- _Problem details_
Repeat the lines between the one holding "The height and width of the screenshot is (722, 1748)." and the one holding "I will coord(252,99).", inclusive.

## START

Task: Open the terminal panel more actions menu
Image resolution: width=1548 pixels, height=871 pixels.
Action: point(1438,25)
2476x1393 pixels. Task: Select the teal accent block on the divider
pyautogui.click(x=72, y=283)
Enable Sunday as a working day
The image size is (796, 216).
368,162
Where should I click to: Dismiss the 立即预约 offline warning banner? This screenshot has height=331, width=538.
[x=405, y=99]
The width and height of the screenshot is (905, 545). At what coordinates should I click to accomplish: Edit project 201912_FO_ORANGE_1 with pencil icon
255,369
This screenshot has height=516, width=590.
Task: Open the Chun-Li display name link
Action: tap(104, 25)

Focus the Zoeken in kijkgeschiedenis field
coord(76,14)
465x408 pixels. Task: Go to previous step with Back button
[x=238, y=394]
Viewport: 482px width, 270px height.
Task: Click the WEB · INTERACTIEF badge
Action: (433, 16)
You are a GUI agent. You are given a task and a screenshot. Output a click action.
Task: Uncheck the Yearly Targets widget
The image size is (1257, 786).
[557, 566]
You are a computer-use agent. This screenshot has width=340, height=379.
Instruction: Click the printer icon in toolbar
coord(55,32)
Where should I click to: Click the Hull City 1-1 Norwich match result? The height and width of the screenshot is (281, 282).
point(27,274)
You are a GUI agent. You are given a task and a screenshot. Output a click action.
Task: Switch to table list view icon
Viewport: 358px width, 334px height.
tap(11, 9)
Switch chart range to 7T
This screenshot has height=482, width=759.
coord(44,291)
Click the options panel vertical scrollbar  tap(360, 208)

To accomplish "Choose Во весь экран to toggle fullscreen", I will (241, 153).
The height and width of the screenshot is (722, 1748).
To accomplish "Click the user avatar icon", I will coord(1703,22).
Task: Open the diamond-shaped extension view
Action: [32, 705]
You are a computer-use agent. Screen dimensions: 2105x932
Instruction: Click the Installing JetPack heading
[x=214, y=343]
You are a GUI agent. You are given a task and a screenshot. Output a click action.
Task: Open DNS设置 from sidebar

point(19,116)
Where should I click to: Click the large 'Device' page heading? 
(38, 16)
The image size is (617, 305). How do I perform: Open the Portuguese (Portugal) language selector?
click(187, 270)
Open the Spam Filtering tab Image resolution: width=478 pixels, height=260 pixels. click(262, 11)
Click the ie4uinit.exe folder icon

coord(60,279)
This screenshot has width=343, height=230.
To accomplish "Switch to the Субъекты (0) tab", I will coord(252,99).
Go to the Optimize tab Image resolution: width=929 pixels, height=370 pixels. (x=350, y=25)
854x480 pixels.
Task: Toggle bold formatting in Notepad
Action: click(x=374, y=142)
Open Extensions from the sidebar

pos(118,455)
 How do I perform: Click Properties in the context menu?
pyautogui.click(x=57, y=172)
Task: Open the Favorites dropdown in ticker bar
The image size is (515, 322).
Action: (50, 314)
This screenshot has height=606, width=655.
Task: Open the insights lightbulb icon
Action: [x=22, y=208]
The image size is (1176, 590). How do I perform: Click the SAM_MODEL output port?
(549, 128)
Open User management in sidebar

## END

- _Reply_
The height and width of the screenshot is (722, 1748).
To accomplish "Click the user avatar icon", I will coord(1703,22).
Task: Open the diamond-shaped extension view
Action: [32, 705]
You are a computer-use agent. Screen dimensions: 2105x932
Instruction: Click the Installing JetPack heading
[x=214, y=343]
You are a GUI agent. You are given a task and a screenshot. Output a click action.
Task: Open DNS设置 from sidebar

point(19,116)
Where should I click to: Click the large 'Device' page heading? 
(38, 16)
The image size is (617, 305). How do I perform: Open the Portuguese (Portugal) language selector?
click(187, 270)
Open the Spam Filtering tab Image resolution: width=478 pixels, height=260 pixels. click(262, 11)
Click the ie4uinit.exe folder icon

coord(60,279)
This screenshot has width=343, height=230.
To accomplish "Switch to the Субъекты (0) tab", I will coord(252,99).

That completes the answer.